▶ [What is expected]: Single out the lines of the material that contain "avatar" and copy them.

· · · · ·

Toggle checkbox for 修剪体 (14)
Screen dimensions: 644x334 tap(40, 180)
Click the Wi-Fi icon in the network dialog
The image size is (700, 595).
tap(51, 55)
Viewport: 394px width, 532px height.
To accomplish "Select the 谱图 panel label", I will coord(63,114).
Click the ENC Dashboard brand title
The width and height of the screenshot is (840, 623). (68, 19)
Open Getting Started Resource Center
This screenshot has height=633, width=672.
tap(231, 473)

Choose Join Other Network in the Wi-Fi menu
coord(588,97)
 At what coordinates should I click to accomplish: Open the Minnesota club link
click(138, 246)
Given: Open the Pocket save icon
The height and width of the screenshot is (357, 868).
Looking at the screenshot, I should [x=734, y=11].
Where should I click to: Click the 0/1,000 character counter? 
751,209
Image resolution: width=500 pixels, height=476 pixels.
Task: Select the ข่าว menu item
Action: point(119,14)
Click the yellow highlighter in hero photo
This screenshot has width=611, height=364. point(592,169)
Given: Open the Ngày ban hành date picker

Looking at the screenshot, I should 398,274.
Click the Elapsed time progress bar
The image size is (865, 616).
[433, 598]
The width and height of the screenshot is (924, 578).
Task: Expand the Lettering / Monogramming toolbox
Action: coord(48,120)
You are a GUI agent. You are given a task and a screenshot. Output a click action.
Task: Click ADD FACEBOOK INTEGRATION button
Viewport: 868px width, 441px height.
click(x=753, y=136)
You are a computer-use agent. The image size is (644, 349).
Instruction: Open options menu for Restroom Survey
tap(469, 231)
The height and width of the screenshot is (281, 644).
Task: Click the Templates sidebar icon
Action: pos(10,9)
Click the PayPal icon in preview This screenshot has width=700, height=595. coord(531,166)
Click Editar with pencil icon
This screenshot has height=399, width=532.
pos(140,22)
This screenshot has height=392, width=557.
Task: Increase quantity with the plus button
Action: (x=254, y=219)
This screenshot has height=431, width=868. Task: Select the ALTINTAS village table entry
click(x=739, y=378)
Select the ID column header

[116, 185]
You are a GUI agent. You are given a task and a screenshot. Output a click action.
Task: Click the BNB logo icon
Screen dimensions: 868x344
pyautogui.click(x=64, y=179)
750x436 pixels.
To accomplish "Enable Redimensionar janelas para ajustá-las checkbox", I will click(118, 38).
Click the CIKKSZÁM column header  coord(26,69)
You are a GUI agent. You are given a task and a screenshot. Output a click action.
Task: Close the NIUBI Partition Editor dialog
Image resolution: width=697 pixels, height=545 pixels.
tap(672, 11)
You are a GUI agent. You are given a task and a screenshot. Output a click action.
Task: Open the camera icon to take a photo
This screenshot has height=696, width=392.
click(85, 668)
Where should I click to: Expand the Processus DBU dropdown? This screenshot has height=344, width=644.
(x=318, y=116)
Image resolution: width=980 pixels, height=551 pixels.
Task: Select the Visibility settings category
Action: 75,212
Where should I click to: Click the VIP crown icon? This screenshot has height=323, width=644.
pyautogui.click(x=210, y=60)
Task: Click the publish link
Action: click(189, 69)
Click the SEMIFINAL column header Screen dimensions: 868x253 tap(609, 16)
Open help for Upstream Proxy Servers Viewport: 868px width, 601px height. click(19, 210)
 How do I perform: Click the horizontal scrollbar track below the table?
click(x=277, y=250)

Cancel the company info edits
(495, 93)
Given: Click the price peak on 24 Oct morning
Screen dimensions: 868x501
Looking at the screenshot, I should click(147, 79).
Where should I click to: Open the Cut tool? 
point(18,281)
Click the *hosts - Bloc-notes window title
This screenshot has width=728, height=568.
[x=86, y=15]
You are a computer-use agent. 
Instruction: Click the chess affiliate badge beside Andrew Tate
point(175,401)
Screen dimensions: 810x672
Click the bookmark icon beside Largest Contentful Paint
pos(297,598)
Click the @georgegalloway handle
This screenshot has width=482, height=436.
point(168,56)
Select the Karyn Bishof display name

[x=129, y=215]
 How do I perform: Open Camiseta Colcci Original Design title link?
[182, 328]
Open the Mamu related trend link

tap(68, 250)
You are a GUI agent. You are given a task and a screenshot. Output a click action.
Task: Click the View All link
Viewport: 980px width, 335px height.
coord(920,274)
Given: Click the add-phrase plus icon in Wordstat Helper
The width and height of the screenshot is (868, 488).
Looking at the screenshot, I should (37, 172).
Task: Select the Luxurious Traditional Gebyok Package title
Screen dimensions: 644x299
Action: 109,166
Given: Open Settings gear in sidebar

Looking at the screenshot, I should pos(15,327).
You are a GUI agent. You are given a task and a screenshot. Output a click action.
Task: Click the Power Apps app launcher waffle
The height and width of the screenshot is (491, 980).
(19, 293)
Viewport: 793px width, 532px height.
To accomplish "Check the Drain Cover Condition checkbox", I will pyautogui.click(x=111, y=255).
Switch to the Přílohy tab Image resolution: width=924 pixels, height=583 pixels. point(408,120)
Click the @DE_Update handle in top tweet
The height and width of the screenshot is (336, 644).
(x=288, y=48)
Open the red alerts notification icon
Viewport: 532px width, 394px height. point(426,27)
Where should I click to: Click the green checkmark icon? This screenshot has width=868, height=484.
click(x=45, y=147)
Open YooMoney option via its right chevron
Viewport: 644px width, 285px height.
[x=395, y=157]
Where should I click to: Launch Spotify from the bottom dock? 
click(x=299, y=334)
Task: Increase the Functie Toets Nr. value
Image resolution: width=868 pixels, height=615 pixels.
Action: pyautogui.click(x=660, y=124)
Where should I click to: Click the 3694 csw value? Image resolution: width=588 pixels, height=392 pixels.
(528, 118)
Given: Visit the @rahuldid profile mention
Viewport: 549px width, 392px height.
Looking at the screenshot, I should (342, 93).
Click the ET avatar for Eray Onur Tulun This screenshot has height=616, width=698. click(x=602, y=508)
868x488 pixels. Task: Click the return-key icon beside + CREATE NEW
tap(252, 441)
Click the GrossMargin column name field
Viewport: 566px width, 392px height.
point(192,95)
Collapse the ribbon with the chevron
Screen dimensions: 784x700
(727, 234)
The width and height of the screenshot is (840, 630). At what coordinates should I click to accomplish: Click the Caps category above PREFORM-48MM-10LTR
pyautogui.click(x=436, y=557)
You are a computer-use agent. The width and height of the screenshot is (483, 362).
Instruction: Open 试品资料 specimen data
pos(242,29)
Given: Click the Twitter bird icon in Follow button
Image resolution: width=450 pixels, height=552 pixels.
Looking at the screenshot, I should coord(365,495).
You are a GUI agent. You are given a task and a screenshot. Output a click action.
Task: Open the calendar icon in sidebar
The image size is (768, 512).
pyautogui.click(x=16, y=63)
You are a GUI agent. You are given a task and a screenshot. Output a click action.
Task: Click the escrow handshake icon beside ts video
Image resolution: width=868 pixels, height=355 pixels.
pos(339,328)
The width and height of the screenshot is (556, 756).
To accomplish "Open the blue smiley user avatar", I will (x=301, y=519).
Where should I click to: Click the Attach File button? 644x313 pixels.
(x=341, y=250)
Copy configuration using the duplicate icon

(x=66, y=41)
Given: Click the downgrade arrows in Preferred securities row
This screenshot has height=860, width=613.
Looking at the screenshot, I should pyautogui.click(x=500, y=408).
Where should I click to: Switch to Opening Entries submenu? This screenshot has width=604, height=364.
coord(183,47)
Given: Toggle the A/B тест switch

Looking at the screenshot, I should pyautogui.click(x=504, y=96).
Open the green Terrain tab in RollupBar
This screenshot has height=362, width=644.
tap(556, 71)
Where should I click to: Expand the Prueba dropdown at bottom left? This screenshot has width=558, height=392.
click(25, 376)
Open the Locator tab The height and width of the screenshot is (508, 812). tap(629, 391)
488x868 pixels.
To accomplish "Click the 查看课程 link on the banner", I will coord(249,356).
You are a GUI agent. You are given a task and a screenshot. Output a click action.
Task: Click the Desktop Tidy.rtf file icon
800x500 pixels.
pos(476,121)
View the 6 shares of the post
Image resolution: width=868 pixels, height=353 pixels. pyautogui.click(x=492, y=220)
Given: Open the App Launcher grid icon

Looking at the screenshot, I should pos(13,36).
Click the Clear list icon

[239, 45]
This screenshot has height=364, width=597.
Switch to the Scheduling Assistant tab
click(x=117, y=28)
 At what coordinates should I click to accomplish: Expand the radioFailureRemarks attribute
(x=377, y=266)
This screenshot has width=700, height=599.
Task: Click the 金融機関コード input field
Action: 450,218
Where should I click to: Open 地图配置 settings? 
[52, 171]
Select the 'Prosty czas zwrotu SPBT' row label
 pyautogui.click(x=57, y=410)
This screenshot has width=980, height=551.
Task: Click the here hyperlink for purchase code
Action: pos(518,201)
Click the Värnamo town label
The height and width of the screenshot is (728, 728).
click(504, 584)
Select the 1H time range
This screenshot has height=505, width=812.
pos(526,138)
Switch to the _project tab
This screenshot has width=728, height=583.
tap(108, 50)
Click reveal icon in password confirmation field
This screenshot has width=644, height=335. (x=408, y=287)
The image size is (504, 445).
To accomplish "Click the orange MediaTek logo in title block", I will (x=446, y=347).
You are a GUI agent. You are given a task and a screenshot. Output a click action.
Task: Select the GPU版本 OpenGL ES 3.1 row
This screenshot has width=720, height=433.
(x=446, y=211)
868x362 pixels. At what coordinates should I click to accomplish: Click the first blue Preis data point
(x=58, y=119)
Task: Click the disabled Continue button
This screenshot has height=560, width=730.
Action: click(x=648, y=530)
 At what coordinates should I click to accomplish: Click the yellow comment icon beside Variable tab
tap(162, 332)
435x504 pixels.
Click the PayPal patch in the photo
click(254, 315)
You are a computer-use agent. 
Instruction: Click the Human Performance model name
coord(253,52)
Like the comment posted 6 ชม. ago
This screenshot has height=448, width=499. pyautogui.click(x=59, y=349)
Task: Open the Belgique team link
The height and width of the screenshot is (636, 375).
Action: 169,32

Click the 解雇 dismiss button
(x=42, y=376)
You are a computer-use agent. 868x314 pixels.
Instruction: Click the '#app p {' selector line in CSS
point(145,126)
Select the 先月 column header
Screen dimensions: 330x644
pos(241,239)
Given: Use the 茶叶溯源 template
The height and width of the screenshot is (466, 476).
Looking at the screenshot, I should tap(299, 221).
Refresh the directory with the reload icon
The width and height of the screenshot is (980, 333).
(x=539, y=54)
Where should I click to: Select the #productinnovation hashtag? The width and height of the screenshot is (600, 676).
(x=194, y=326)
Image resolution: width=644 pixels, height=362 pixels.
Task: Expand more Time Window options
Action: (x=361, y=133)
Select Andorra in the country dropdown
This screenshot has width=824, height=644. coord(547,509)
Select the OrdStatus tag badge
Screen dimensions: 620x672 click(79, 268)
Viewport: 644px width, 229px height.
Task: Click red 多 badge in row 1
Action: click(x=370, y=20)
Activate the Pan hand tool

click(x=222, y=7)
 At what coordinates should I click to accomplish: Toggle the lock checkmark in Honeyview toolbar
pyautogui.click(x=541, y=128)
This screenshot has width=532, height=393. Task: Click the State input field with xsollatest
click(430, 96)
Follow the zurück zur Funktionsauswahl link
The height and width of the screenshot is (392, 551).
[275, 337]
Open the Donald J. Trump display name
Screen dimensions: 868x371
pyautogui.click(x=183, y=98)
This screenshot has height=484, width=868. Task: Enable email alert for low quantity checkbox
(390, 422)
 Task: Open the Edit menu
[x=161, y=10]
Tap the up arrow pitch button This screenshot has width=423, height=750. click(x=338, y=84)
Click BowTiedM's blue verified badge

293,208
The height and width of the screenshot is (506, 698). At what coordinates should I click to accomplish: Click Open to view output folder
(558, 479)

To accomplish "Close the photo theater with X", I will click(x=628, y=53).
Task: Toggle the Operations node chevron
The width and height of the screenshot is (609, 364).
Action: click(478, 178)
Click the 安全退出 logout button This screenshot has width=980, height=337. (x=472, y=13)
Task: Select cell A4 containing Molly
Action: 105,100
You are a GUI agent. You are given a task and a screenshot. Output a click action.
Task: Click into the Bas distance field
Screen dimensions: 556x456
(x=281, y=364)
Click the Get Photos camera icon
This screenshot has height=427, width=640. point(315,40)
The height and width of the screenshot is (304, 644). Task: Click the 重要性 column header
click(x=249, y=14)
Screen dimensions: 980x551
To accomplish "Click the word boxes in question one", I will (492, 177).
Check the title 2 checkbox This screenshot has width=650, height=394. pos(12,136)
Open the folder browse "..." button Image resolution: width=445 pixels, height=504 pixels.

· · · · ·

▶ [Solution to this problem]:
Click the ET avatar for Eray Onur Tulun This screenshot has height=616, width=698. click(x=602, y=508)
To accomplish "Open the blue smiley user avatar", I will (x=301, y=519).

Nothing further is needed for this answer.